CRITICISING the Judicial Service Commission in a newspaper article appears to have backfired on Gauteng Deputy Judge President Phineas Mojapelo.
Judge Mojapelo had contested the Gauteng judge president position alongside Pretoria High Court Judge Malesela Frans Legodi and Labour Court Judge President Dunstan Mlambo.
And when the JSC announced the candidate of its choice at the Constitutional Court yesterday, it was Judge Mlambo who was victorious.
In an opinion piece published in the Sunday Times last year, Judge Mojapelo had criticised the process used to appoint former chief justice Sandile Ngcobo, saying the process should have been opened up to “engage the interest and attention of all South Africans” in a form of consultations.

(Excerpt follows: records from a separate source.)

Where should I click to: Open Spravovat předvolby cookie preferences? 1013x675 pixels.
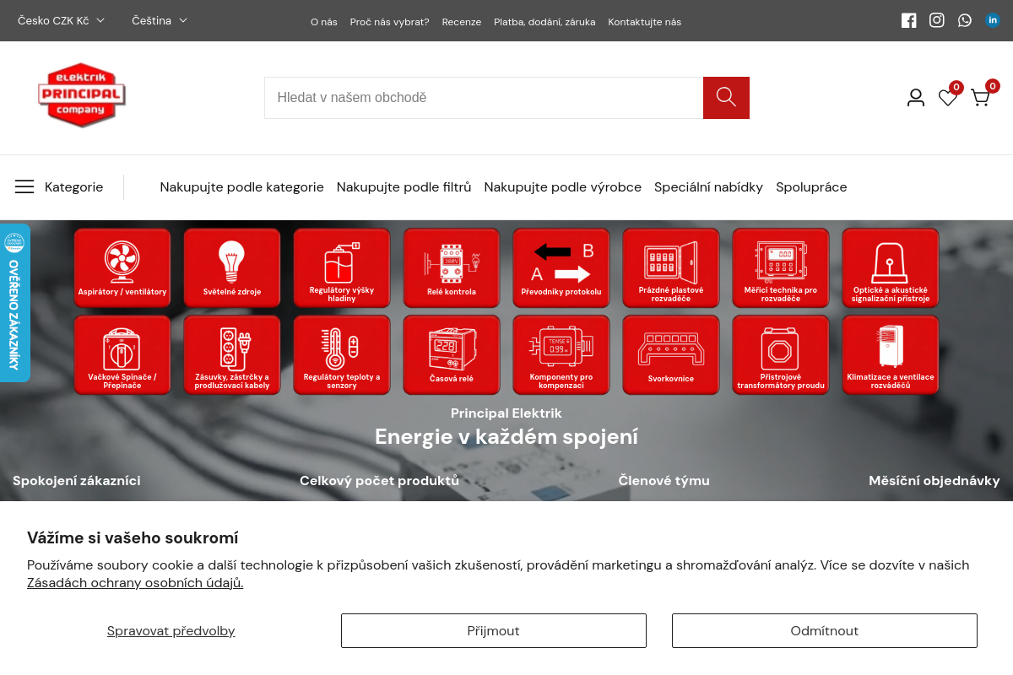point(171,631)
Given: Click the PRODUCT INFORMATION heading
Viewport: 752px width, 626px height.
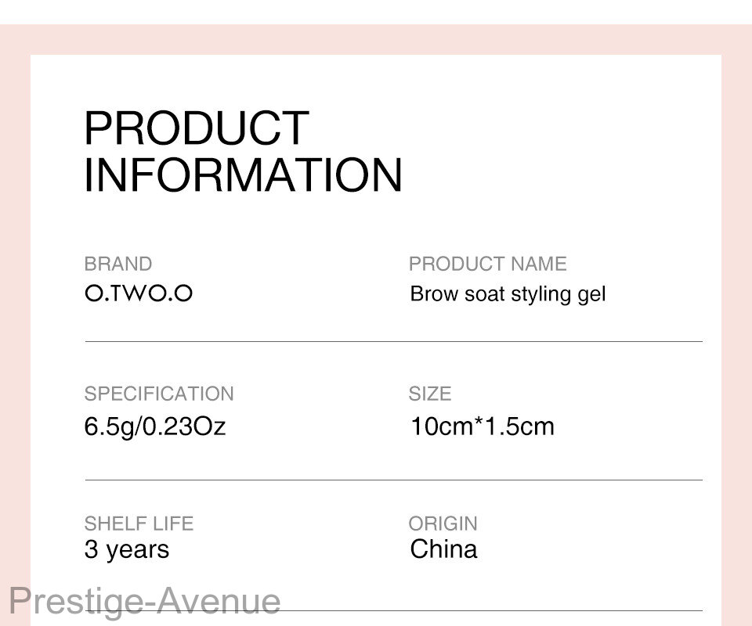Looking at the screenshot, I should (243, 151).
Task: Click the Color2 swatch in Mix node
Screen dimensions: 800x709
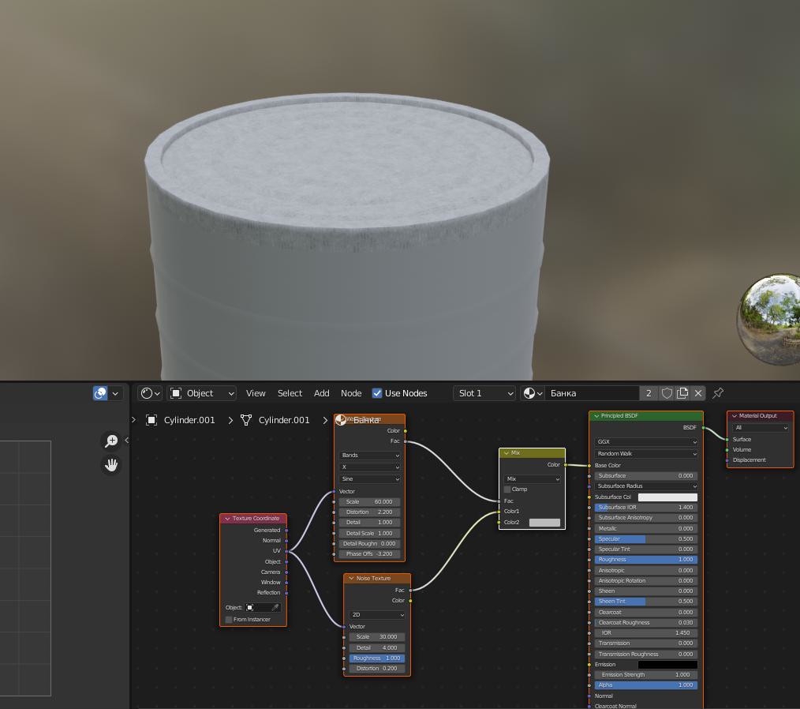Action: click(544, 523)
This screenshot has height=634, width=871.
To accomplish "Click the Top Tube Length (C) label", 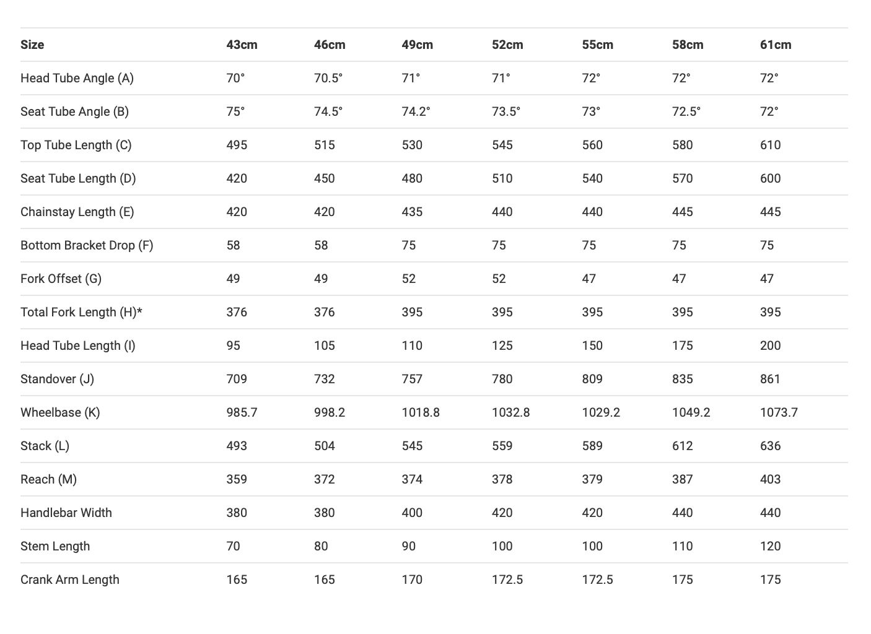I will [x=76, y=145].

“The chief justice of South Africa, like the speaker of the legislature and the president, is an important head of one of the three authorities of government. His or her appointment must thus rightly engage the interest and attention of all South Africans,” Judge Mojapelo said in the article.
During interviews last week, he denied criticising the JSC processes, saying he was merely “putting these procedures in the public domain”. But in response, Justice Minister Jeff Radebe said he viewed the article as a critique.
Speaking on condition of anonymity, a lawyer said: “Not taking from the great job Judge Mlambo did with the Labour Court, I believe the opinion piece somehow influenced the decision not to consider Mojapelo for the position.”
But others in the legal fraternity believe Judge Mlambo is the best man to take over the reins when Judge President Bernard Ngoepe retires at the end of the year.
“He (Mlambo) is the chairperson of Legal Aid SA.
“He has turned around things in labour courts, and what he did with those courts will help fast-track much-needed changes in other courts… especially the South Gauteng (Johannesburg) high court, which is really sinking under maladministration,” said another lawyer, who also elected to remain anonymous.
Of particular interest was Judge Mlambo’s introduction of the elementary electronic filing option in the urgent and motion court rolls.
It was a “positive” move which it is hoped will benefit the Johannesburg High Court in particular if he applies the same principles there.
Having introduced the pro bono system, which helped to reduce delays, it is hoped that Judge Mlambo will work his magic to reduce backlogs in Gauteng’s high courts as well.
Also emerging victorious were three candidates nominated for judge’s positions in the Johannesburg and Pretoria high courts.
Advocate Selby Alan Masibonge Baqwa SC, Elizabeth Mamoloko Kubushi and advocate Bashier Vally SC were among five candidates who had been shortlisted for the six vacancies advertised, but the JSC “decided not to recommend candidates for the three remaining vacancies”, said JSC spokesman CP Fourie.
He said the three vacancies would be advertised again.
Of the five candidates who were shortlisted for the two Supreme Court of Appeal (SCA) vacancies, the JSC decided to nominate Judge Xola Mlungisi Petse and Judge Ronnie Pillay.
It was the second time Judge Pillay sat for interviews for the SCA position, after failing to bag the job last year.
In the Eastern Cape High Court (Bhisho), Duncan Zolani Dukana was nominated out of four candidates interviewed.
Meanwhile, Bulelwa Myra Pakate was nominated for the Northern Cape High Court, while no candidate was nominated for the Kwazulu-Natal high court.
JSC spokesman advocate Dumisa Ntsebeza said this was because “none of the (two) candidates got a requisite majority”.
The vacancy for the KZN High court would be readvertised, Ntsebeza said.